Part of the reason I set up this was to improve my understanding of creating a secure website. I know how to assess a website for security problems but I didn’t have as much practical knowledge on the implementation side. As I worked through various online guides and books I decided that it made sense to document what I was doing and then share it here.
I could have just created a static website made purely from HTML and congratulate myself on having a secure server, but there are almost no real world scenarios where this is useful. Most people want a feature and content rich website which is also secure.
Many of the principles apply equally well to Microsoft IIS servers but from my own personal perspective going the Linux route is easier.

[Currently a work in progress]
Prerequisities
- Some knowledge of Linux.
- Some knowledge of web servers.
- Some knowledge of security is helpful but not assumed.
- A Linux box to host the server.
- If you are just playing around you could much of this on a locally stored Virtual Machine.
- To get the most out of this guide I’d recommend having a dedicate Linux box.
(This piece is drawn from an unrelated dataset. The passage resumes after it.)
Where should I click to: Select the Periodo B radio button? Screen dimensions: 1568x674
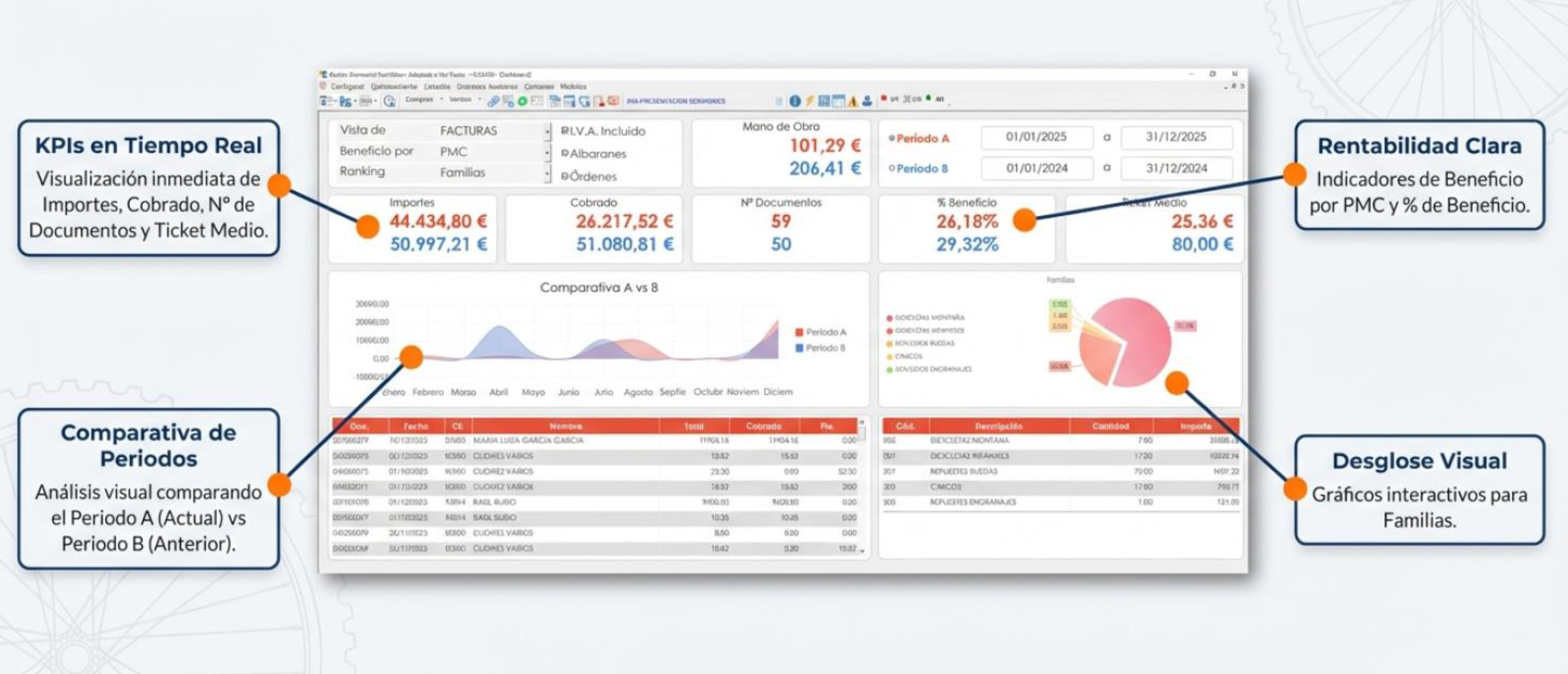(x=892, y=168)
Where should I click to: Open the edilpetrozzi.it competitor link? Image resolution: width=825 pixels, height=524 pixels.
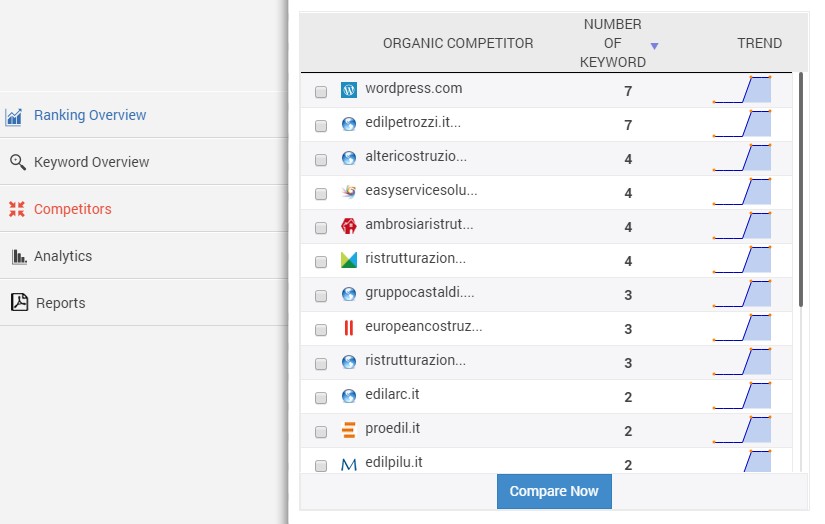(413, 123)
There are many options for spinning one up in the cloud.
Creation Guide
- Install the Linux flavour of choice
- I recommend buying a cloud-based VPS.
- SSH
- This provides a way to manage the box across the Internet.
- We will work through steps to harden this service.
- IPTABLES
- A simple firewall
- Apache
- The web server software.
- We will work through steps to harden this service.
- HTTPS
- A must for any website. No compromises. 😉
- I went with Let’s Encrypt. It’s free.
- PHP
- Necessary if you want to go with WordPress and other popular CMSes.
- MySQL
- Necessary if you want to go with WordPress and other popular CMSes.
- WordPress
- Not necessary, but as I went that route I’ll add some comments about securing WordPress.
- OpenVPN (optional functionality)
- This step is not necessary at all for a web server. It shouldn’t be on the same box as your web server either. I will walk through some steps to set up an VPN server with some steps for hardening. I chose to use OpenVPN to implement this.
- Intrusion Prevention System
- More advanced than a simple firewall.
- Linux Hardening
- General Hardening.
- Apart from making the Apache and the website more secure it is worth putting some time in to checking that the Linux box itself is secure. Arguably this should come first, but as a point of getting something up and running I’ll try not to get bogged down in the details of hardening a Linux installation. Through the tutorial I will, of course, look at SSH and securing the application level.